*REQUIREMENT 1:* Reproduce the part of the In Space passage starting with "In Space is" and going on through "performances and tours.".

In Space is the fourth and final studio album by American rock group Big Star, released in 2005. It was the first new Big Star studio recording since Third/Sister Lovers, recorded in 1974 and released in 1978.

The album features original Big Star members Alex Chilton and Jody Stephens, with two more recent recruits, Jon Auer and Ken Stringfellow. Auer and Stringfellow had been members of The Posies before joining Big Star in 1993 for sporadic live performances and tours.

In Space features new original material by the four members, plus a cover of "Mine Exclusively" – originally recorded by The Olympics in 1966 – and a new arrangement of "Aria, Lago" by Baroque composer Georg Muffat. One Alex Chilton song, "Hot Thing," was originally recorded by the band in 1997 as its contribution to the tribute album Big Star, Small World, a project delayed by a succession of record label failures before its eventual release in 2006.

*DATASET RECORDS:*
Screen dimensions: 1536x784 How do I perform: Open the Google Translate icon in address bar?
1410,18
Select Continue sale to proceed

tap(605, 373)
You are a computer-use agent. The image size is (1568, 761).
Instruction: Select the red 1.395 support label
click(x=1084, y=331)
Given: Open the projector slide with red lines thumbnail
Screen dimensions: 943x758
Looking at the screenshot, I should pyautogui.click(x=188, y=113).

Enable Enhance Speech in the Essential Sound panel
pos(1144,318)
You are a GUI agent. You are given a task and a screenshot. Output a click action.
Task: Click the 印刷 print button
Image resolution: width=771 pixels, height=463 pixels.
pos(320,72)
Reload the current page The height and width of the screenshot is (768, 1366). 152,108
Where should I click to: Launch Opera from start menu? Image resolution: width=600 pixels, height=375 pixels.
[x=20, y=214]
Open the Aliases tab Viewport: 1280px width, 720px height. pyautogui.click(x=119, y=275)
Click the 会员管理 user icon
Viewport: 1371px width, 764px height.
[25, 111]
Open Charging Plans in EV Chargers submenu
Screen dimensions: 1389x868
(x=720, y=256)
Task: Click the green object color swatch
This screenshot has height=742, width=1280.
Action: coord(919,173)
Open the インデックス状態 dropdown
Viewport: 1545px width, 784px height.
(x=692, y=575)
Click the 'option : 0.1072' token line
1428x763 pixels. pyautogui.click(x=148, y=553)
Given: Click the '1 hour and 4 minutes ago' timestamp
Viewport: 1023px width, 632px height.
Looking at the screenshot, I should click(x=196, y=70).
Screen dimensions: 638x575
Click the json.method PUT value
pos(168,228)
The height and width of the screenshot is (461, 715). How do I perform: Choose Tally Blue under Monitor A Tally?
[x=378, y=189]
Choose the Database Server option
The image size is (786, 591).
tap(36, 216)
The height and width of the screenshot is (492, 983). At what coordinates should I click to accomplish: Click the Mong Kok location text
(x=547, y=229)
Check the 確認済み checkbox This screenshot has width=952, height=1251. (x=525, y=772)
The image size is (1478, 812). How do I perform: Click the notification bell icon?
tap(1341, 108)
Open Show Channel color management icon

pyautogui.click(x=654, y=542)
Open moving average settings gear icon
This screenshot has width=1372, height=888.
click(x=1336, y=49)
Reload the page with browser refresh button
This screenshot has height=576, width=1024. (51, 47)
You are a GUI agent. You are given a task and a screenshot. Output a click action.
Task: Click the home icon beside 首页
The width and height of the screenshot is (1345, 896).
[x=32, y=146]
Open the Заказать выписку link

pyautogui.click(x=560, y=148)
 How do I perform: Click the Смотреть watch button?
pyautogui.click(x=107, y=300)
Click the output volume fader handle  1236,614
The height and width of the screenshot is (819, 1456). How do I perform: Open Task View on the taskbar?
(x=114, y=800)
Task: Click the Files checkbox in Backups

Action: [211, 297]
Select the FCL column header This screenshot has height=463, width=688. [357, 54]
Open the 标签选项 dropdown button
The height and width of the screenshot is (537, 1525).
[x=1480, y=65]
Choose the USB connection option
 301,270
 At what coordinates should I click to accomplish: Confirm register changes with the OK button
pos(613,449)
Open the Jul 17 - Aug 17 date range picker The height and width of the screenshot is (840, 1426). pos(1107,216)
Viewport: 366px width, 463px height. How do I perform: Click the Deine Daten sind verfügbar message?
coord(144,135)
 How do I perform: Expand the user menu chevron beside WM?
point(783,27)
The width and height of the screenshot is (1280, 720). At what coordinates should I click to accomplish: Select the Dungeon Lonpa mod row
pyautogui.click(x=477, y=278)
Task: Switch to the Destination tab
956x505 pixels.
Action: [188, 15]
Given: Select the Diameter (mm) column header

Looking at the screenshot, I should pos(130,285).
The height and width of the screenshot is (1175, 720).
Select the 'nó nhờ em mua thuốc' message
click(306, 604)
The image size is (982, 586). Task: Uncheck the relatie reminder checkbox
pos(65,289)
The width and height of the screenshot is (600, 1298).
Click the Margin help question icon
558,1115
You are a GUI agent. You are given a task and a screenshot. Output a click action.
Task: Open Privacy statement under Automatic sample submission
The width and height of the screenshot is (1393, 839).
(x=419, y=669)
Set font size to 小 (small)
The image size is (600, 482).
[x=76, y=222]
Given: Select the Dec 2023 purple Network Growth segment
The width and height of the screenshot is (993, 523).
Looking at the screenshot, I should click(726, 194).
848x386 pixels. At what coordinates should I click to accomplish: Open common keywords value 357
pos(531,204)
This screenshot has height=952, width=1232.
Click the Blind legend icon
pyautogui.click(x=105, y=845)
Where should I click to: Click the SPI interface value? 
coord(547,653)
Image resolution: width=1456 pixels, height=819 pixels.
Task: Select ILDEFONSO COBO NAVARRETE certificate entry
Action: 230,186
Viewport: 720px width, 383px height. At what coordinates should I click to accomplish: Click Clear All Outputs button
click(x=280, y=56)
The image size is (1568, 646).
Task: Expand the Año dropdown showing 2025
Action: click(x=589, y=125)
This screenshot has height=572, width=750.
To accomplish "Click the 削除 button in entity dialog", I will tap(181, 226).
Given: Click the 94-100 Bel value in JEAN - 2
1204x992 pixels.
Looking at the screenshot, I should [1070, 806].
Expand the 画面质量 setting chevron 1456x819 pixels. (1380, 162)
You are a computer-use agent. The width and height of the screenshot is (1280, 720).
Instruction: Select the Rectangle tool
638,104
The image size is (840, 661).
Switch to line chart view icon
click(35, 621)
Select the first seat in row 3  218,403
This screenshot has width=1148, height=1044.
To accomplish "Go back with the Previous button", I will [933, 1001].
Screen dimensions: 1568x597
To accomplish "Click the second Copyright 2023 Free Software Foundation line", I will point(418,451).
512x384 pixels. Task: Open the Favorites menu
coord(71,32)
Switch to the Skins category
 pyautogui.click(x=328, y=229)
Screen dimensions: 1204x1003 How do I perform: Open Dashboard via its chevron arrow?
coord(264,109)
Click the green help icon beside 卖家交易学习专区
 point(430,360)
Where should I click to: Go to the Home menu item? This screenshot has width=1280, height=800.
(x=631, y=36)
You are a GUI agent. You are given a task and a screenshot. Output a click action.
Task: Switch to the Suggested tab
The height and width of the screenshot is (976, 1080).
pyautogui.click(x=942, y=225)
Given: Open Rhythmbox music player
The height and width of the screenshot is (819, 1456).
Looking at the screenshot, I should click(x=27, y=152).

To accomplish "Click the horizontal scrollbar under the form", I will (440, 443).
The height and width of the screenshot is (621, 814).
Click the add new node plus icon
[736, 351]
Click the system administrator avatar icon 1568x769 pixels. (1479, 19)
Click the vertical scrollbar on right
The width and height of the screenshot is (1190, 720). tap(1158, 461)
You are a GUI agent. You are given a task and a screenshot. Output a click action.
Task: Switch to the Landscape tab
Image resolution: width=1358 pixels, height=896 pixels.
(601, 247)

*REQUIREMENT 2:* In the rows, switch "Opera" to "Firefox" starting with the line with "Reload the current" and going on through the line with "[x=20, y=214]". Return only those lines, with nothing else changed.

*REPLY 1:*
In Space is the fourth and final studio album by American rock group Big Star, released in 2005. It was the first new Big Star studio recording since Third/Sister Lovers, recorded in 1974 and released in 1978.

The album features original Big Star members Alex Chilton and Jody Stephens, with two more recent recruits, Jon Auer and Ken Stringfellow. Auer and Stringfellow had been members of The Posies before joining Big Star in 1993 for sporadic live performances and tours.

*REPLY 2:*
Reload the current page The height and width of the screenshot is (768, 1366). 152,108
Where should I click to: Launch Firefox from start menu? Image resolution: width=600 pixels, height=375 pixels.
[x=20, y=214]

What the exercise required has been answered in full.